**Work item:** Report how many lines of the entries below contain the word "reading", and nothing more.

[Saved entries]
⟨
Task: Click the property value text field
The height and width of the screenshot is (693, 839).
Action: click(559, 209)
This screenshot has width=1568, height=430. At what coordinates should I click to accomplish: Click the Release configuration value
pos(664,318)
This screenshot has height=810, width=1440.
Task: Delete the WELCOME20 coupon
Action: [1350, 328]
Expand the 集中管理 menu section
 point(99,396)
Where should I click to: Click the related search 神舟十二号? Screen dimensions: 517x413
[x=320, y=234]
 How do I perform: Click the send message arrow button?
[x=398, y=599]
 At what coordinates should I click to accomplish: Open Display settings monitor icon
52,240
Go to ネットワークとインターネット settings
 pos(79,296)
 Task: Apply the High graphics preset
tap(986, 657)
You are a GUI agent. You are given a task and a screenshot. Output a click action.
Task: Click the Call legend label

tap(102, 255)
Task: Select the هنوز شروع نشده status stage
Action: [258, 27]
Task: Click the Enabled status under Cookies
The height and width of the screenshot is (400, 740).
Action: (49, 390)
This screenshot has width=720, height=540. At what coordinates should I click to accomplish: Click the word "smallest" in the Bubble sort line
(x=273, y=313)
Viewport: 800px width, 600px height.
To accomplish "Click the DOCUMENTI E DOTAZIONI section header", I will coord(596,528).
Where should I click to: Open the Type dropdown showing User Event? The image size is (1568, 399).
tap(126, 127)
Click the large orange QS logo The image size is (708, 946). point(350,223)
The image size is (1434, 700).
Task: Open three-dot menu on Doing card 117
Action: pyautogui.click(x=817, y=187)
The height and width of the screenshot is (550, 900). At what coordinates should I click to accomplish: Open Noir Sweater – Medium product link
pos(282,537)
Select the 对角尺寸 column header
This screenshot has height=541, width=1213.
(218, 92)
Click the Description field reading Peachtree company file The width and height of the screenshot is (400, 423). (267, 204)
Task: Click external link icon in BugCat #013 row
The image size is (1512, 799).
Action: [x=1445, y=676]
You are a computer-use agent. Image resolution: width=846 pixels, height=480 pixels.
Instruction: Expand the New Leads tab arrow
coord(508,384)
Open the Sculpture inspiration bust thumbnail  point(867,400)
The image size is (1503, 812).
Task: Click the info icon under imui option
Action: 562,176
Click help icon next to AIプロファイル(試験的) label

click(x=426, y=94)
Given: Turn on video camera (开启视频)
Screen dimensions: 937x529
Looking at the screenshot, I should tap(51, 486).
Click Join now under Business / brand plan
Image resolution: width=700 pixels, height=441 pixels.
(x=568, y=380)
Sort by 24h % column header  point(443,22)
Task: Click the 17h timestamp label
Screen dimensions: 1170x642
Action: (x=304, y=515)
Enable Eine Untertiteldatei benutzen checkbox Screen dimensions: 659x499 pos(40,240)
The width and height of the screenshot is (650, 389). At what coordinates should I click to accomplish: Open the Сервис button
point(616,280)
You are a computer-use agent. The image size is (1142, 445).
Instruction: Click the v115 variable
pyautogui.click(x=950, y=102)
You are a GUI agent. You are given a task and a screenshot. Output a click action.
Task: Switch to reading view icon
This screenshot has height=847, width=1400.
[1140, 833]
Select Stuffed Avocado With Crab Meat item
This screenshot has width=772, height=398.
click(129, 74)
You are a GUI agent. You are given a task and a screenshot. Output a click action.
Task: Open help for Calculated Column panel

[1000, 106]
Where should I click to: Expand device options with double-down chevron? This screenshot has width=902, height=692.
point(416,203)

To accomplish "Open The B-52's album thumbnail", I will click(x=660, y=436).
⟩
**Output below:** 2